Changer le monde, un site à la fois…


Perl scripts for NooJ-oriented linguists

developed by François Trouilleux

While working on the DM, I wrote a few Perl scripts to deal with the dictionary. I think some of them might be useful to the NooJ community. Their functionality is briefly described below.
I would be glad to share these programs, but I do not make them directly available for download, and rather ask interested people to
contact me. The reason is these little programs have been designed for my specific needs and tested on but one dictionary ; I do not consider them good enough for a more formal release.
Given a NooJ inflected dictionary, this program produces a copy in the lexc format of the Xerox Finite State Tool (XFST) (cf., e.g for the DM : dm-lexc_sample.txt.
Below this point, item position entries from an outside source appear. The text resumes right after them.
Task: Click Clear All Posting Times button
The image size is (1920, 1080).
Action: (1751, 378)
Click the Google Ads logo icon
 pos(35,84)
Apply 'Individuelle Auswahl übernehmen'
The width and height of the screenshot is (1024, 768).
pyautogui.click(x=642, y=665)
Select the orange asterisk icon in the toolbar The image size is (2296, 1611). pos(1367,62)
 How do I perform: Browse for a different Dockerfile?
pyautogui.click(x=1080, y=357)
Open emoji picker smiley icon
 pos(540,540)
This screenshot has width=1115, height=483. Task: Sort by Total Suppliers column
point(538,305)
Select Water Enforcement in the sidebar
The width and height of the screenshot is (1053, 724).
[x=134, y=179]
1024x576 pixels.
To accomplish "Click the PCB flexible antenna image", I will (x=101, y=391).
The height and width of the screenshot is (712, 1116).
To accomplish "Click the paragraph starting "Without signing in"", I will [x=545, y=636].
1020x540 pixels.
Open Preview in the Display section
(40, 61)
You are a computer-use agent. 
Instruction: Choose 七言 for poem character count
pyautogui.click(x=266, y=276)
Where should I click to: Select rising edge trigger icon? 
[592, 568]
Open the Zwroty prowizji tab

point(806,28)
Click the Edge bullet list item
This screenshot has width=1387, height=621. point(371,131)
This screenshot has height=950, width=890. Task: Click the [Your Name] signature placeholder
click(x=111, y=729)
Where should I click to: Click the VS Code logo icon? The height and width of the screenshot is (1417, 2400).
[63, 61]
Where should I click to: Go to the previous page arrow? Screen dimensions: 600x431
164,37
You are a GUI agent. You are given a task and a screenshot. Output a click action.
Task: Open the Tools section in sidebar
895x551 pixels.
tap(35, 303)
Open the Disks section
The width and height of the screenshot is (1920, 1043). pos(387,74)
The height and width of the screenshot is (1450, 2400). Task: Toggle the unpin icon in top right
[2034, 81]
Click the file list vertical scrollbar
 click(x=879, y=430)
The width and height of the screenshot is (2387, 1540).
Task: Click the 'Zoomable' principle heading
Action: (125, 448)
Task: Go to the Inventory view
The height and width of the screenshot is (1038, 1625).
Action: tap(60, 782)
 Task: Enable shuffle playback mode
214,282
You can then compile the dictionary with XFST and use all the functionalities of that platform.
Given a NooJ inflected dictionary, this program produces for each category the list of property values actually used in the dictionary, e.g for the DM (version 1.0.1) : dm-property_values.txt. Useful to spot typing errors on property values and if you want to make a properties.def file.
Given a non-inflected dictionary, this program produces a tabulation separated text table with 4 columns :
  • paradigm name,
  • categories the paradigm applies,
  • number of times the paradigm is used,
  • list of baseforms the paradigm applies to.
The list of baseforms may be limited to cases where it does not exceed some value. The text file may then be opened with MS Excel or Open Office Calc and used as a standard spreadsheet. E.g. with the DM, I obtain this Excel file (with max. 20 baseforms) : dm-modeles.xls.